Thursday, May 27, 2010

The Root of the Housing Bubble Remains Unchanged

Banks and Wall Street profited immensely from millions of unqualified home buyers reaching out for the simulacrum of middle class "ownership."

The fundamental root of the housing bubble--the collusion of the Central State and banks to extend home ownership to millions of citizens who did not qualify for that burden-- remains firmly in place.

The Federal government continues to pour tens of billions of dollars into this "home ownership should be for everyone" project via subsidies to Fannie Mae, Freddie Mac and FHA. Mortgage lenders have been delighted to write mortgages in our completely nationalized market in which the government backs literally 99% of all mortgages and the Federal Reserve bought $1.2 trillion in mortgages that no sane private investor would touch.

Fannie Mae seeks $8.4 billion from government after loss: Fannie Mae, the largest U.S. residential mortgage funds provider, on Monday asked the government for an additional $8.4 billion after the company lost $13.1 billion in the first quarter.

Because of current trends in housing and financial markets, Fannie Mae expects to continue having a net worth deficit in future periods and to need to tap more funding from the Treasury.

"Promoting sustainable homeownership and maintaining ready access to liquidity are our guiding principles in serving the residential markets," said Michael Williams, the firm's chief executive.

The government has relied heavily on both companies, which buy mortgages from lenders to stimulate more lending, to stabilize the housing market.

In other words, the housing market would collapse without this massive Federal support, and there is no end to the losses this subsidy will require. Propping up the nation's fundamnetally insolvent housing market is truly a financial black hole.

Meanwhile, the default rate on low-down-payment FHA loans is a staggering 20% on loans written in 2008--after the housing bust had already unfolded and the risk was undeniable: F.H.A. Problems Raising Concern of Policy Makers:

F.H.A. commissioner, David H. Stevens, acknowledged that some 20 percent of F.H.A. loans insured last year — and as many as 24 percent of those from 2007 — faced serious problems including foreclosure.

The Federal government has thus shown that it is so committed to propping up an unsustainable policy and housing market that it is ready to write off 1 in every 4 mortgages within a year of origination.
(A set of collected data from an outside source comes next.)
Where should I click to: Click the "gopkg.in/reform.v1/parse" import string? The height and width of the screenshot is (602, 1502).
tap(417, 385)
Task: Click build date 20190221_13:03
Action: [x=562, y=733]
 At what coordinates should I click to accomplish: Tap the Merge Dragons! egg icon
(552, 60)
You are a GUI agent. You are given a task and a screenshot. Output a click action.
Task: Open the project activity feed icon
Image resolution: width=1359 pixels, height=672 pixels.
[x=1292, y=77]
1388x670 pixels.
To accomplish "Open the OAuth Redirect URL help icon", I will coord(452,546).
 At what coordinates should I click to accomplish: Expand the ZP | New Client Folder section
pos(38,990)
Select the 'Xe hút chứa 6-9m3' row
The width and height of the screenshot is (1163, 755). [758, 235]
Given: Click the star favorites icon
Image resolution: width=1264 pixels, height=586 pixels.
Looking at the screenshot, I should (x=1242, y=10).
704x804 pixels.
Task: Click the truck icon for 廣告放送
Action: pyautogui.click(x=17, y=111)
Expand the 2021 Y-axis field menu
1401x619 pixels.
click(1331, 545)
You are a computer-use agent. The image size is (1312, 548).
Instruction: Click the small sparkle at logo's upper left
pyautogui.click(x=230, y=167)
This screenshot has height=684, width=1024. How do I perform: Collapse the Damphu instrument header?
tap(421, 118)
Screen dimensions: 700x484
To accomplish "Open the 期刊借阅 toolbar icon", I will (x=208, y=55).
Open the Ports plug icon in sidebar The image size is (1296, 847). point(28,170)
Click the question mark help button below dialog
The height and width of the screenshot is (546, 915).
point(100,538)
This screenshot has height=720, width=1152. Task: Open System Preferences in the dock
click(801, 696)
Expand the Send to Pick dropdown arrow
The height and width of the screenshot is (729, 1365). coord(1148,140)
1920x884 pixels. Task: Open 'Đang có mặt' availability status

The problem with that willingness to absorb risk for the sake of incentivizing borrowing for home ownership is that next year another 20% will default, and then the following year another 20% will default, and by year Five the vast majority of those loans backed by FHA will be in default.

FHA Facing "Cataclysmic" Default Rates:

The Federal Housing Administration (FHA) has guaranteed about 25% of all new U.S. mortgages written in 2009, up from just 2% in 2005.

The key phrase here is "borrowing," not "home ownership." The key feature of State support of housing is not legitimate "home ownership," it is the enabling of massive new sources of income and transactional churn for lenders and Wall Street loan and derivatives packagers.

Home "ownership" when there is no equity in the purchase and no equity being built via principal payments is a simulacrum of ownership.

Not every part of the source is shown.